Broadcom emerges as Citi’s highest-ranked semiconductor pick. The firm points to Broadcom’s exceptional earnings momentum, noting that C27 consensus EPS rose 25% after the company reported December-quarter results. Citi links that revision to accelerating demand for Broadcom’s custom AI chips, and expects that momentum to compound through 2027. With a $475 price target that implies roughly 40% upside from prevailing levels, Citi presents Broadcom as the group’s most conviction-worthy way to participate in AI infrastructure spending.
NVIDIA remains the archetypal AI exposure in Citi’s view. The research house assigns a $270 price target for NVIDIA, which implies 52% upside and represents the highest expected total return across Citi’s semiconductor coverage. Citi highlights the upcoming GTC conference as a short-term catalyst and identifies investor attention on inference workloads, the architectural transition from DRAM/HBM to SRAM, and the debate over co-packaged optics versus copper. Overall, Citi frames NVIDIA as a foundational holding for portfolios seeking meaningful AI exposure.
Texas Instruments is singled out within the analog cohort for its internal improvement path. Citi’s bull case for TXN is driven not by a recovery in cyclical demand but by the company’s ability to expand gross margins internally - a form of self-help that lends a defensive character relative to cyclically exposed semiconductor names. Citi also notes TXN’s nearly 3% dividend yield as an additional income buffer uncommon among semiconductor equities. The $235 price target corresponds to about 25% upside in Citi’s scenario.

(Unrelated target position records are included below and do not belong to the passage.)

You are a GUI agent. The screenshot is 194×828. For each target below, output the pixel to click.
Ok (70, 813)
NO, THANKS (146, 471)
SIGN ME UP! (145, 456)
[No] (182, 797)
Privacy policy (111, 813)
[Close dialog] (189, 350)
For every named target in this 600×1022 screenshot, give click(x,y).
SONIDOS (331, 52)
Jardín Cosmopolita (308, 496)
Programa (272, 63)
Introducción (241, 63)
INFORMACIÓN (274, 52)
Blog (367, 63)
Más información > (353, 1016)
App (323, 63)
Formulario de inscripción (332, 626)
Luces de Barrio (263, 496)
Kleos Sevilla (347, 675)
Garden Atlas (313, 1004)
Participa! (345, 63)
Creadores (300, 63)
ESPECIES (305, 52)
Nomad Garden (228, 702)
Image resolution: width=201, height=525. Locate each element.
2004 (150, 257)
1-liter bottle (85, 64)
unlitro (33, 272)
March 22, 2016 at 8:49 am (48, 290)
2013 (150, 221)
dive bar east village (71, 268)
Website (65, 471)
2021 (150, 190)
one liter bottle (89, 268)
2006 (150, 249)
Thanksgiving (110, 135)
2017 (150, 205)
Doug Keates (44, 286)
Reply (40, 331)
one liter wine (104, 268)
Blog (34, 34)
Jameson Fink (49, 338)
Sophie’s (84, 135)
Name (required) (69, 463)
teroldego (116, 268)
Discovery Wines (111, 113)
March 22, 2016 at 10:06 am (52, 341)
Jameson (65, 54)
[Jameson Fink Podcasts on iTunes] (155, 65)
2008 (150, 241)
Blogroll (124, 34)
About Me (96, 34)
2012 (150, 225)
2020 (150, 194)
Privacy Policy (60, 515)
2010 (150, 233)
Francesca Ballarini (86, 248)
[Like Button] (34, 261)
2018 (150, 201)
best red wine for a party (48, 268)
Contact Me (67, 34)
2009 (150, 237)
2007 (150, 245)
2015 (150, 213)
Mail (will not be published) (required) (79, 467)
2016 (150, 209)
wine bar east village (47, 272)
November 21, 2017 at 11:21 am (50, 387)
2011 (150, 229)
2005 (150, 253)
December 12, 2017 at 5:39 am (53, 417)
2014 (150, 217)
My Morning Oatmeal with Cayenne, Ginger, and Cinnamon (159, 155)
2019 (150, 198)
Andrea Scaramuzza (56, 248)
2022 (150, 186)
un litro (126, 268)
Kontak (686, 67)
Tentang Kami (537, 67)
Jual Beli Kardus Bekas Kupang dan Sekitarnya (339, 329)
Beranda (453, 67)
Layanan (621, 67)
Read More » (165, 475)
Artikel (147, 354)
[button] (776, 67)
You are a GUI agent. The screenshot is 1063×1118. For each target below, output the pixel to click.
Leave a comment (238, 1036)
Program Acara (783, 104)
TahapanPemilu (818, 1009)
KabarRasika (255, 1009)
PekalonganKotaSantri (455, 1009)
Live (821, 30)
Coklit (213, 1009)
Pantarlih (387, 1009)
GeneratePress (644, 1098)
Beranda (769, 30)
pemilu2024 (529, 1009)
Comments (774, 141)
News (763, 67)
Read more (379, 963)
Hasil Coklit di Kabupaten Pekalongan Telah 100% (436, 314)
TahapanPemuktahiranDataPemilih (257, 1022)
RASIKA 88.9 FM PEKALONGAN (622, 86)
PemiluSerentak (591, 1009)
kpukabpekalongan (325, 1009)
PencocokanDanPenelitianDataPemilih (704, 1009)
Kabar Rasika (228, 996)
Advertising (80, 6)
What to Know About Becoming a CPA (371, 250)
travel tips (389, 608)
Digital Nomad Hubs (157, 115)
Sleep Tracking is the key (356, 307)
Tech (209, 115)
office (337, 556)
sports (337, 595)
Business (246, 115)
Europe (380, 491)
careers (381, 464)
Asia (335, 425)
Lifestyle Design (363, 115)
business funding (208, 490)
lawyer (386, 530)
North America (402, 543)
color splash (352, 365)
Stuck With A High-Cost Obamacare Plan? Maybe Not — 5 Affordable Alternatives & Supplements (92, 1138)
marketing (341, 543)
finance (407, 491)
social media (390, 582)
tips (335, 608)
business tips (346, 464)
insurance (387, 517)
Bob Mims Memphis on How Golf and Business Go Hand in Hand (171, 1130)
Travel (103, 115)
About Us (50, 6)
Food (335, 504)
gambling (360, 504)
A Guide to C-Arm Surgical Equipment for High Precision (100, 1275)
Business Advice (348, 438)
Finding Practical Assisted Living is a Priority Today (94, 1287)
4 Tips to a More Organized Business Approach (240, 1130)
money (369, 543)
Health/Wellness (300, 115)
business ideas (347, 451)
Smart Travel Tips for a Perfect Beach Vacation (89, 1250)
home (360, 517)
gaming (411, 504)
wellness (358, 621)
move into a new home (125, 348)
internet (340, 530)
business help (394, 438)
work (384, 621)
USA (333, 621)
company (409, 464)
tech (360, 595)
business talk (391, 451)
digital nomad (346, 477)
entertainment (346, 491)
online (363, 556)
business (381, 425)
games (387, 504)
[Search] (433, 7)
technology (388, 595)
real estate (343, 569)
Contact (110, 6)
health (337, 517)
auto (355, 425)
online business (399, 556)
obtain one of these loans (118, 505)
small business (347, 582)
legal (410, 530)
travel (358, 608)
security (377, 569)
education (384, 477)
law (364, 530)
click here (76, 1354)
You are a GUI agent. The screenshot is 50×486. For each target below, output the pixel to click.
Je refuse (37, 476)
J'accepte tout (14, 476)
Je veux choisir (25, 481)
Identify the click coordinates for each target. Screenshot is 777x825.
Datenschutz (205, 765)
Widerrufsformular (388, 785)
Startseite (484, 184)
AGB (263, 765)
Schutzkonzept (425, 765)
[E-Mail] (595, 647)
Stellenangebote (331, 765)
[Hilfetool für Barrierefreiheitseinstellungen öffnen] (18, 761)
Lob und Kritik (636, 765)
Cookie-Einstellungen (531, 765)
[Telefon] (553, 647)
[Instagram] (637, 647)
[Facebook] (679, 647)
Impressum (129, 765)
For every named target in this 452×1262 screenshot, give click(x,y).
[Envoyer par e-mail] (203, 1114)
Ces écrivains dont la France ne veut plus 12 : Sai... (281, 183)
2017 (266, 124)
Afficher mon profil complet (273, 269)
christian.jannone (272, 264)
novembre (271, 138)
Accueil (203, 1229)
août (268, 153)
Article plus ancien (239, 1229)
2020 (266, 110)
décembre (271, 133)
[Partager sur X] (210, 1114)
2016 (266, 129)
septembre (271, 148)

Monolithic Power Systems completes the quartet based on a power-semiconductors product cycle Citi believes remains in early stages. As AI data centers raise power density requirements, the firm argues MPWR’s specialized power solutions become increasingly important to infrastructure builds. Citi assigns a $1,350 price target to Monolithic Power, implying near-term upside of about 33%, and describes it as the highest-conviction analog name for investors seeking AI buildout exposure without direct ownership of the large GPU providers.
Collectively, the four names reflect Citi’s dual emphasis: direct participation in AI infrastructure via companies with bespoke AI chip demand, and exposure to analog businesses that can improve profitability through internal measures as end-market demand fluctuates. Citi’s view positions Broadcom and NVIDIA as primary AI infrastructure plays, while Texas Instruments and Monolithic Power Systems provide a route to AI-related end markets through analog and power-semiconductor dynamics.
Disclosure: The article reflects Citi Research’s product-level assessments and price targets as presented in the research note. No additional facts or forecasts have been introduced beyond those included in Citi’s analysis.